As in the time when John and I attempted launching off of
the two story barn roof down into the hay stack, thinking we could fly. And when we went into the flooding Fountain
River and nearly drowned. And when we
found some quicksand and tested it to see if you really could float in it. Each time he rescued us, he would say, “What
were you thinking?”
But to the parents, it was quite clear we were bonkers. They kept asking if we had lost our marbles,
and we kept telling them, “No, they are in a sack in my room.” In the meantime, while we were grounded in
between death defying feats, we actually played with our marbles. There were
cat’s eyes and solid ones, all different colors, “Biggies” and one we called a “Steely”
which was actually a ball bearing from the wheel of one of our tractors. In this game, we would make a circle, place
our marbles inside the circle, and get our best “shooter”. The intention of the game was to see how many
of your opponent’s marbles you could knock out of the circle, and then it
became yours. My brother maintained ownership
of the “Steely” which would actually not only knock them out, but in some
cases, because he had a thumb that was like an automatic rifle, would actually
crack them in half.
Needless to say, we did survive well past our stupid years,
although I cannot with honesty say we did not do more really stupid things,
which I later would nix as forbidden to my own children. I never used the lost marbles statement on
them, because it never worked on me, mostly because I did not understand how
someone could compare a human brain to a bag of marbles. But it did finally occur to me during one of
my children’s attempts at self-annihilation that it had nothing to do with “thinking”
and everything to do with “reasoning.”
My parents feeble attempt at making us think, only made us think of marbles, but my grandad's patient questioning came into play when I became a parent, and I began to understand the “thinking” part, and the “marbles” part.
My parents feeble attempt at making us think, only made us think of marbles, but my grandad's patient questioning came into play when I became a parent, and I began to understand the “thinking” part, and the “marbles” part.
Here is the difference.
“Thinking” requires logic and a careful thought as to the consequence of
your actions. “Marbles” applies to
judgement, which, without logic applied, is just a bag of stones rolling around
in your head, and when you lose them, you lose your ability to make good
decisions or “Think”.
Sometime in our much later years, my brother and I “grew up”,
although I objected to that, and still do.
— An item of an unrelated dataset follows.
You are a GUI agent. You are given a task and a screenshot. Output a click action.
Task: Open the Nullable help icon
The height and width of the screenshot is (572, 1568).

I started to maintain the thought that we have nothing to fear but fear
itself, oh and stupid actions. I had to
make a lot of those stupid actions before my thinking allowed my marbles to
kick in.
About 20 years ago, I made a trip home and was visiting
John. He said he had a surprise for me,
and asked me to close my eyes. When I
opened them, there was the sack of marbles laying in my lap, along with the
famed “Steely”. I laughed and then I
cried. All those marbles I had lost, I
had now regained. When I got back to Arizona from Colorado, I carefully tucked
them away. So carefully that over three
moves, I was unable to find them. But
today in going through stacks of old letters, old pictures, and just taking a
walk down memory lane, there they were at the bottom of the bin!
My brother went to his great reward in December of
2013. But he left me his marbles, and
mine, and as I take a trip back down the memories of my life, I hold them and
cherish each one. I think about how over
the years we discussed our childish ways, and just how much fun they were, and
about how we began to see that actions have consequences. It may have taken many long years, Brother,
but I have finally “Found my marbles.”